TO DO: Whenever a line contains the string "screenshot", copy it out of the entries.

DATA EXCERPTS:

· · · · · · ·

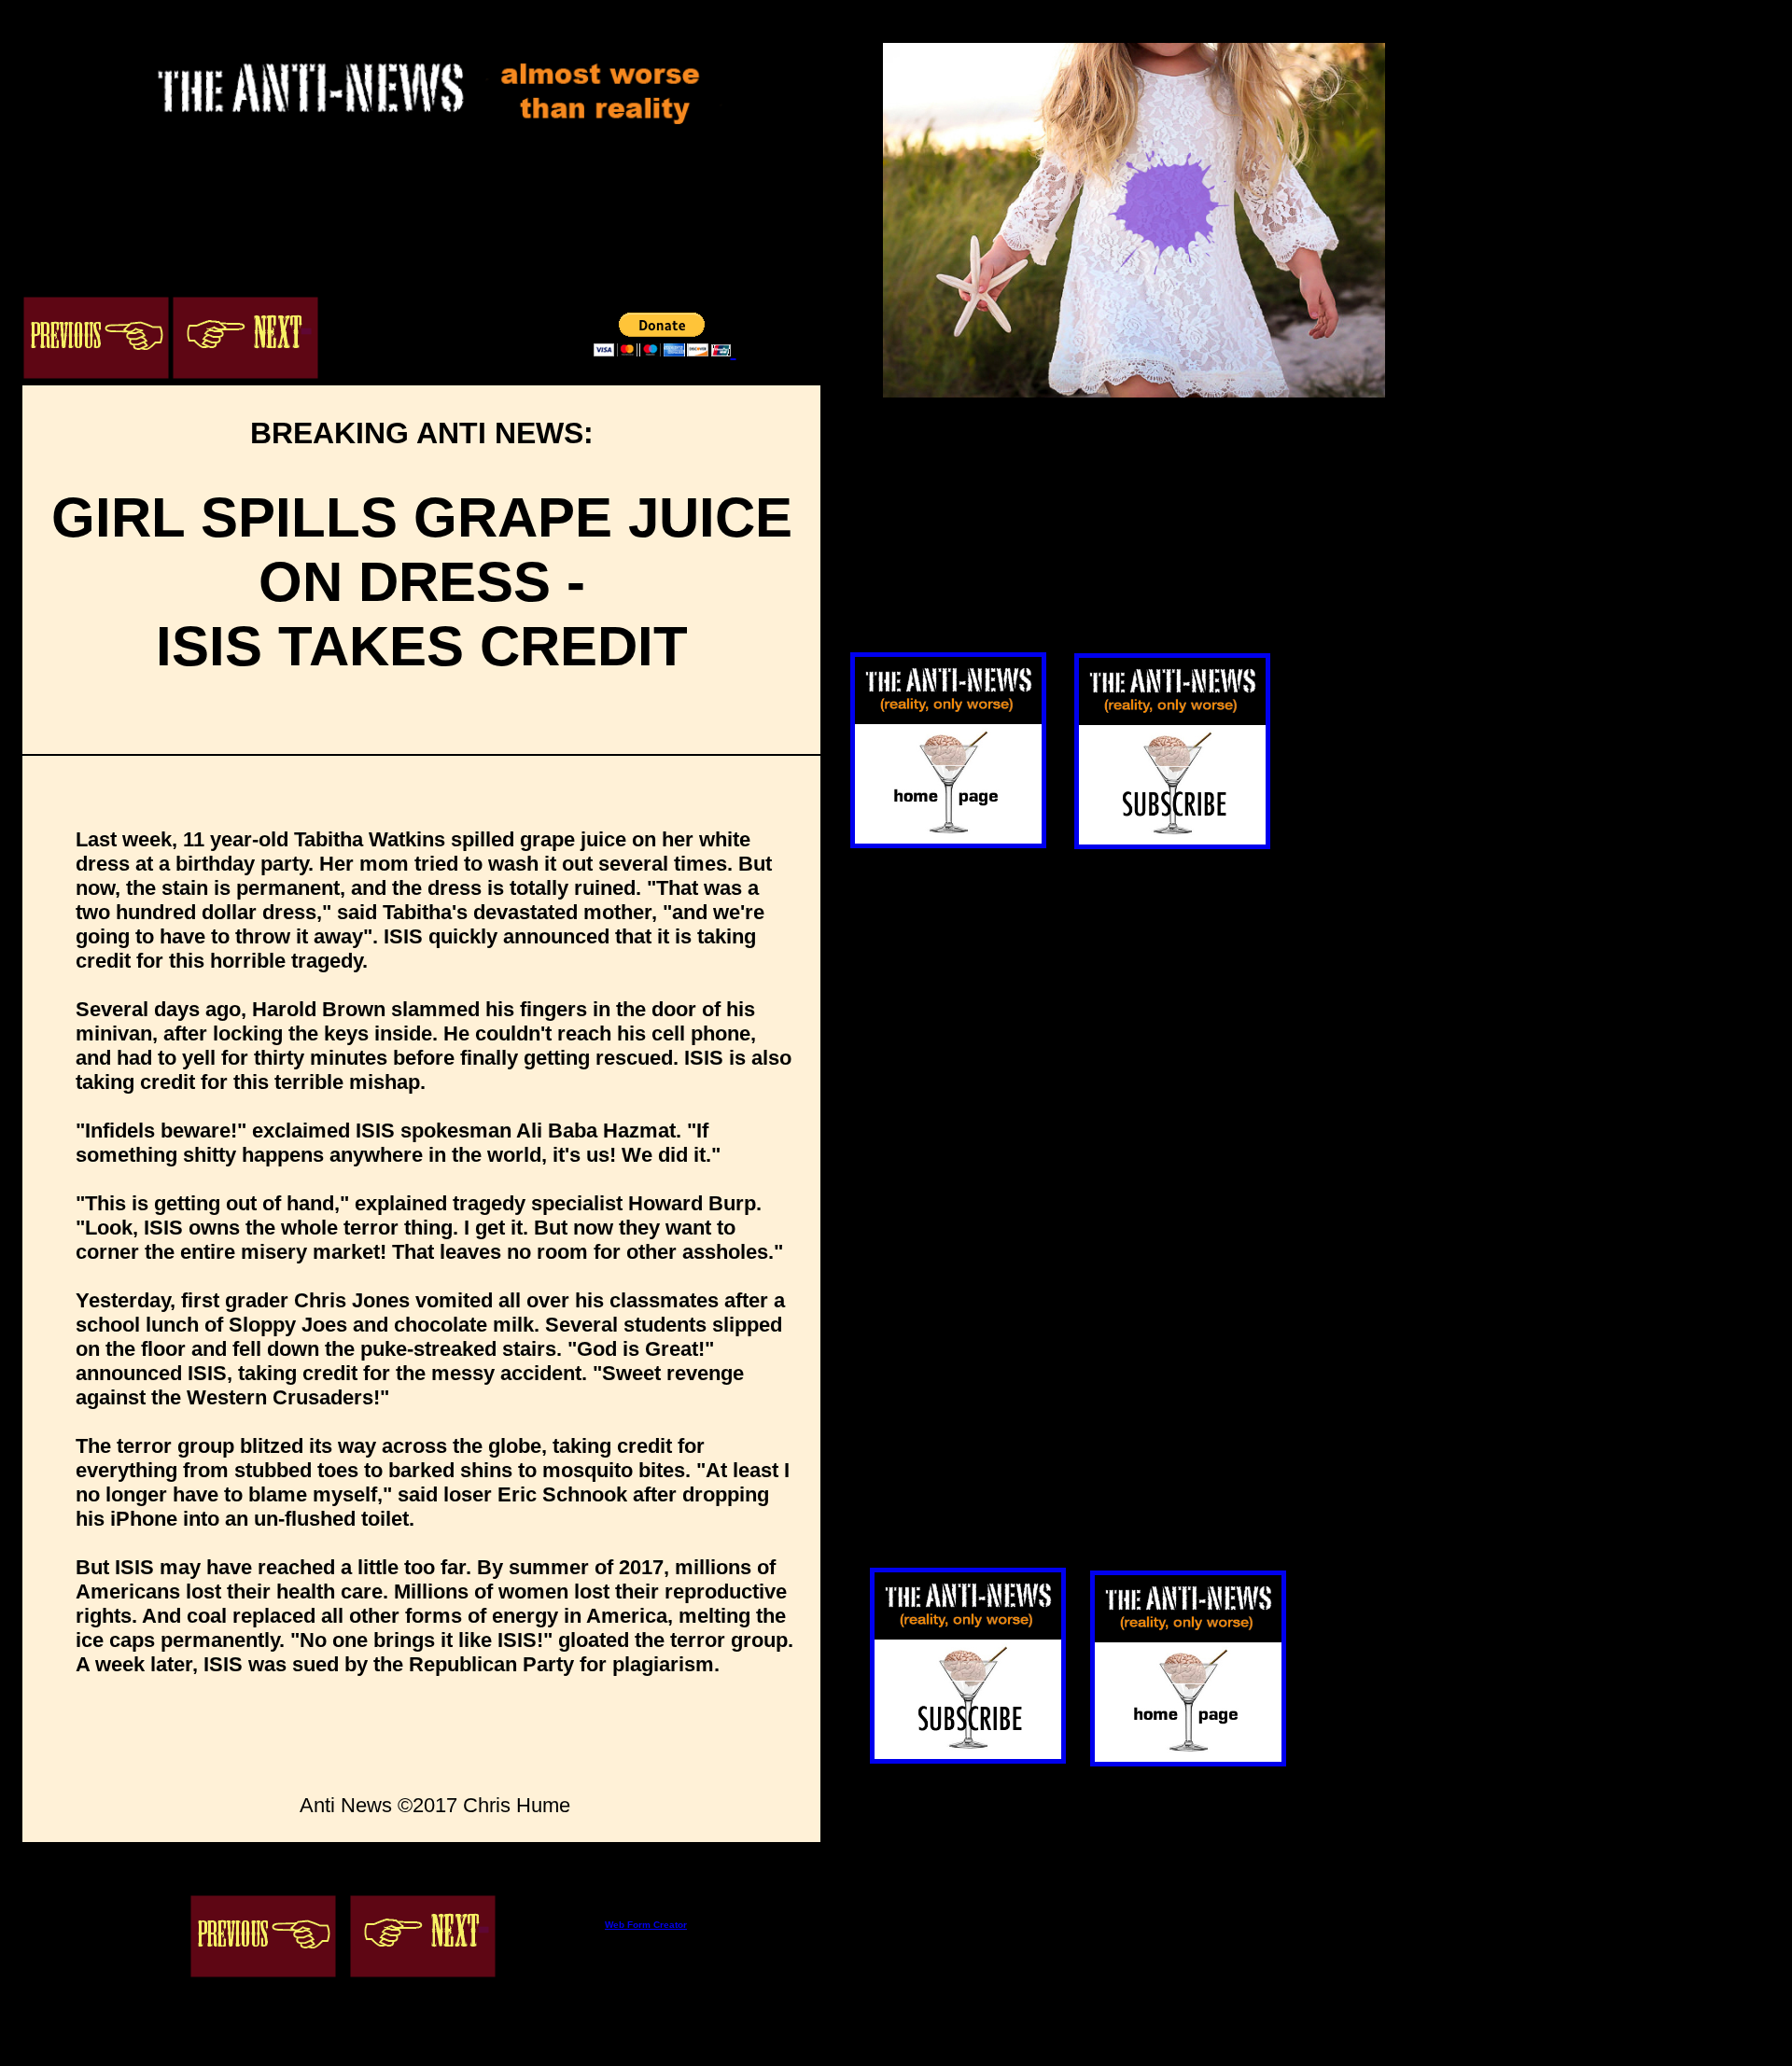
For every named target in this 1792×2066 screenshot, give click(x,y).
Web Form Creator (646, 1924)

· · · · · · ·

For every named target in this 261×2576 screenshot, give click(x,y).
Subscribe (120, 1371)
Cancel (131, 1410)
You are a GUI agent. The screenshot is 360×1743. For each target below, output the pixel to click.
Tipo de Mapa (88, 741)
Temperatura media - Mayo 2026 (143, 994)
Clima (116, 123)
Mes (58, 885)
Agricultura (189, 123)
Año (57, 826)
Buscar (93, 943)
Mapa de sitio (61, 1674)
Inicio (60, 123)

· · · · · · ·

EXPECTED ANSWER:
For every named target in this 1792×2066 screenshot, give click(x,y).
For every named target in this 261×2576 screenshot, give click(x,y).
You are a GUI agent. The screenshot is 360×1743. For each target below, output the pixel to click.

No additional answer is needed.